----- Record excerpts -----

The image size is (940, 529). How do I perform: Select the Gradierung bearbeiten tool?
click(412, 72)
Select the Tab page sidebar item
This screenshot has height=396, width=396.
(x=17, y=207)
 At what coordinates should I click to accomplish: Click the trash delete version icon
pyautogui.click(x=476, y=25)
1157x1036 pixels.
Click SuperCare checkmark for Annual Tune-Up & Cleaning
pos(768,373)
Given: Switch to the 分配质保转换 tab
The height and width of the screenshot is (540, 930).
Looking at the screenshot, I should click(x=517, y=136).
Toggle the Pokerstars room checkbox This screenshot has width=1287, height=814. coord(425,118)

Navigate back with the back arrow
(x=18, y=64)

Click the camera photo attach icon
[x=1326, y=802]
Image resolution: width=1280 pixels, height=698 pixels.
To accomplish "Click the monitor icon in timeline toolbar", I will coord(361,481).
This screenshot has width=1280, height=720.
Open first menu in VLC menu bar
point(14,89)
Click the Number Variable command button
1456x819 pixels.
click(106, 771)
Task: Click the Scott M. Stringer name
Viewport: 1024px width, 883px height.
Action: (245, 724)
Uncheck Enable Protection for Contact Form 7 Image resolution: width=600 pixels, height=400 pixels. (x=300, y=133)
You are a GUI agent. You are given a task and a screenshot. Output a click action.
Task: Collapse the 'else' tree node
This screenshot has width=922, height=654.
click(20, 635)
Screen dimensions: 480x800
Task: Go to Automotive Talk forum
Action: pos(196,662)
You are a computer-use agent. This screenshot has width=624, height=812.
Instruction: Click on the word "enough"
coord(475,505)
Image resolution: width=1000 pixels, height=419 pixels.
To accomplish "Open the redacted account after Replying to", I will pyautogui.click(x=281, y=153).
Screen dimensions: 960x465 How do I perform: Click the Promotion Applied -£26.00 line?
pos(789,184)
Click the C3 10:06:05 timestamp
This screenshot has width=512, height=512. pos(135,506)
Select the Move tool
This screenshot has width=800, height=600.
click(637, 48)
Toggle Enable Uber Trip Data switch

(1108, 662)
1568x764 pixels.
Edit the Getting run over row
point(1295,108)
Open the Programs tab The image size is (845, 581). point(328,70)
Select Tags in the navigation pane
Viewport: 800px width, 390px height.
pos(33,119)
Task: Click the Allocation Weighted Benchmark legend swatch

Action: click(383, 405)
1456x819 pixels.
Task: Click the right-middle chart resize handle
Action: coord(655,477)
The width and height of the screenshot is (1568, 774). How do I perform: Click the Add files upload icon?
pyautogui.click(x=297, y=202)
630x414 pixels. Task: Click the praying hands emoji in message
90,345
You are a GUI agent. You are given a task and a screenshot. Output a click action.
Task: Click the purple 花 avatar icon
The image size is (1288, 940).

-----

» **What you need to do**
Please replace "GUI agent" with "screen agent" throughout the items above, leaving everything else unchanged.

» **Full response**
The image size is (940, 529). How do I perform: Select the Gradierung bearbeiten tool?
click(412, 72)
Select the Tab page sidebar item
This screenshot has height=396, width=396.
(x=17, y=207)
 At what coordinates should I click to accomplish: Click the trash delete version icon
pyautogui.click(x=476, y=25)
1157x1036 pixels.
Click SuperCare checkmark for Annual Tune-Up & Cleaning
pos(768,373)
Given: Switch to the 分配质保转换 tab
The height and width of the screenshot is (540, 930).
Looking at the screenshot, I should click(x=517, y=136).
Toggle the Pokerstars room checkbox This screenshot has width=1287, height=814. coord(425,118)

Navigate back with the back arrow
(x=18, y=64)

Click the camera photo attach icon
[x=1326, y=802]
Image resolution: width=1280 pixels, height=698 pixels.
To accomplish "Click the monitor icon in timeline toolbar", I will coord(361,481).
This screenshot has width=1280, height=720.
Open first menu in VLC menu bar
point(14,89)
Click the Number Variable command button
1456x819 pixels.
click(106, 771)
Task: Click the Scott M. Stringer name
Viewport: 1024px width, 883px height.
Action: (245, 724)
Uncheck Enable Protection for Contact Form 7 Image resolution: width=600 pixels, height=400 pixels. (x=300, y=133)
You are a screen agent. You are given a task and a screenshot. Output a click action.
Task: Collapse the 'else' tree node
This screenshot has width=922, height=654.
click(20, 635)
Screen dimensions: 480x800
Task: Go to Automotive Talk forum
Action: pos(196,662)
You are a computer-use agent. This screenshot has width=624, height=812.
Instruction: Click on the word "enough"
coord(475,505)
Image resolution: width=1000 pixels, height=419 pixels.
To accomplish "Open the redacted account after Replying to", I will pyautogui.click(x=281, y=153).
Screen dimensions: 960x465 How do I perform: Click the Promotion Applied -£26.00 line?
pos(789,184)
Click the C3 10:06:05 timestamp
This screenshot has width=512, height=512. pos(135,506)
Select the Move tool
This screenshot has width=800, height=600.
click(637, 48)
Toggle Enable Uber Trip Data switch

(1108, 662)
1568x764 pixels.
Edit the Getting run over row
point(1295,108)
Open the Programs tab The image size is (845, 581). point(328,70)
Select Tags in the navigation pane
Viewport: 800px width, 390px height.
pos(33,119)
Task: Click the Allocation Weighted Benchmark legend swatch

Action: click(383, 405)
1456x819 pixels.
Task: Click the right-middle chart resize handle
Action: coord(655,477)
The width and height of the screenshot is (1568, 774). How do I perform: Click the Add files upload icon?
pyautogui.click(x=297, y=202)
630x414 pixels. Task: Click the praying hands emoji in message
90,345
You are a screen agent. You are given a task and a screenshot. Output a click action.
Task: Click the purple 花 avatar icon
The image size is (1288, 940).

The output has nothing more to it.